Stomach specific anti-helicobacter pylori therapy: preparation and evaluation of amoxicillin-loaded chitosan mucoadhesive microspheres

The purpose of this research was to formulate and systematically evaluate in vitro and in vivo performances of mucoadhesive amoxicillin microspheres for the potential use of treating gastric and duodenal ulcers, which were associated with Helicobacter pylori. Amoxicillin mucoadhesive microspheres containing chitosan as mucoadhesive polymer were prepared by simple emulsification phase separation technique using glutaraldehyde as a cross-linking agent. Results of preliminary trials indicate that volume of cross-linking agent, time for cross-linking, polymer-to-drug ratio, and speed of rotation affected characteristics of microspheres. Microspheres were discrete, spherical, free flowing and also showed high percentage drug entrapment efficiency. In vitro mucoadhesive test showed that amoxicillin mucoadhesive microspheres adhered more strongly to gastric mucous layer and could retain in gastrointestinal tract for an extended period of time.

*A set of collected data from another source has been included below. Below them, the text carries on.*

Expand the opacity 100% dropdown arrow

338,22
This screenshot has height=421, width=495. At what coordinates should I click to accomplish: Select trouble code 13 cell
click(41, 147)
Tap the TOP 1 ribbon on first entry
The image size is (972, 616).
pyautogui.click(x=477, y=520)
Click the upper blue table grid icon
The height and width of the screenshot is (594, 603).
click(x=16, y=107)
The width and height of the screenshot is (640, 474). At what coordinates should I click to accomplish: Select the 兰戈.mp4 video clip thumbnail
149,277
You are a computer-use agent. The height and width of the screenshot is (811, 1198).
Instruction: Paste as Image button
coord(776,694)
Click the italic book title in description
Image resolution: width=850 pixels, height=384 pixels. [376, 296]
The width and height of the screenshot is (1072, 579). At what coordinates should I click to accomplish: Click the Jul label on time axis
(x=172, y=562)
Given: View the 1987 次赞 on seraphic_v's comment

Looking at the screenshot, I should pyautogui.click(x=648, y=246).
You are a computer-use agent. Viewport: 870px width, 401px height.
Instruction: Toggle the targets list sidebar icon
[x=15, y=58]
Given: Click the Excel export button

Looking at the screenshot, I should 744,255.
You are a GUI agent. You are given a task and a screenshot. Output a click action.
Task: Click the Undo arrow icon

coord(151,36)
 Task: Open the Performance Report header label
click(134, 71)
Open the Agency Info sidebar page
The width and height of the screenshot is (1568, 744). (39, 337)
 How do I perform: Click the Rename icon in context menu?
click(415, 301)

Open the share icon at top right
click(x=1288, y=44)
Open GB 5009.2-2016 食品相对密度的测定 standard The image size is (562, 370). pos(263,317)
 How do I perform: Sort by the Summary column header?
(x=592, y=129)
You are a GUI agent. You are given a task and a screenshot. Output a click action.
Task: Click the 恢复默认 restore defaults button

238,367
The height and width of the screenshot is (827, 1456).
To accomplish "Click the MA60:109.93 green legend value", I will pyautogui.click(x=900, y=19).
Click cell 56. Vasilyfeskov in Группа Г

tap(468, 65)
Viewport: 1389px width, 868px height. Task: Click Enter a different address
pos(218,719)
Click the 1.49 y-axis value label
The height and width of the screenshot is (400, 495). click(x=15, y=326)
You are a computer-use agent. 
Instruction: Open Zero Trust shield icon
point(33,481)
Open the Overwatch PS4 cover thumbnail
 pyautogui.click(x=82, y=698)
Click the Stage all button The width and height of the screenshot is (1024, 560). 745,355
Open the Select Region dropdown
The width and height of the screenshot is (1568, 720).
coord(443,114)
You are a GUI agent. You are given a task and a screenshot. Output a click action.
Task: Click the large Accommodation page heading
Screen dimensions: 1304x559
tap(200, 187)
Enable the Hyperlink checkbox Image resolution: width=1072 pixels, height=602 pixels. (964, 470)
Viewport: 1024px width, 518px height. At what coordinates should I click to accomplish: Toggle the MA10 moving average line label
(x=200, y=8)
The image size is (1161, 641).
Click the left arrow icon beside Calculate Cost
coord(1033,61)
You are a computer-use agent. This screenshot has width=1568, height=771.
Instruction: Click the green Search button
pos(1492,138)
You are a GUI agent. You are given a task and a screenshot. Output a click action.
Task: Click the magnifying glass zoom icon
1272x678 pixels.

A 3(2) full factorial design was employed to study the effect of independent variables, polymer-to-drug ratio (X(1)), and stirring speed (X(2)) on dependent variables i.e. percentage mucoadhesion, t(80), drug entrapment efficiency, particle size and swelling index. The best batch exhibited a high drug entrapment efficiency of 70 % and a swelling index of 1.39; percentage mucoadhesion after 1 h was 79 %. The drug release was also sustained for more than 12 h. The polymer-to-drug ratio had a more significant effect on the dependent variables. The morphological characteristics of the mucoadhesive microspheres were studied using scanning electron microscopy. In vitro release test showed that amoxicillin released slightly faster in pH 1.0 hydrochloric acid than in pH 7.8 phosphate buffer. In vivo H. pylori clearance tests were also carried out by administering amoxicillin mucoadhesive microspheres and powder, to H. pylori infectious Wistar rats under fed conditions at single dose or multiple dose(s) in oral administration. The results showed that amoxicillin mucoadhesive microspheres had a better clearance effect than amoxicillin powder. In conclusion, the prolonged gastrointestinal residence time and enhanced amoxicillin stability resulting from the mucoadhesive microspheres of amoxicillin might make contribution complete eradication of H. pylori.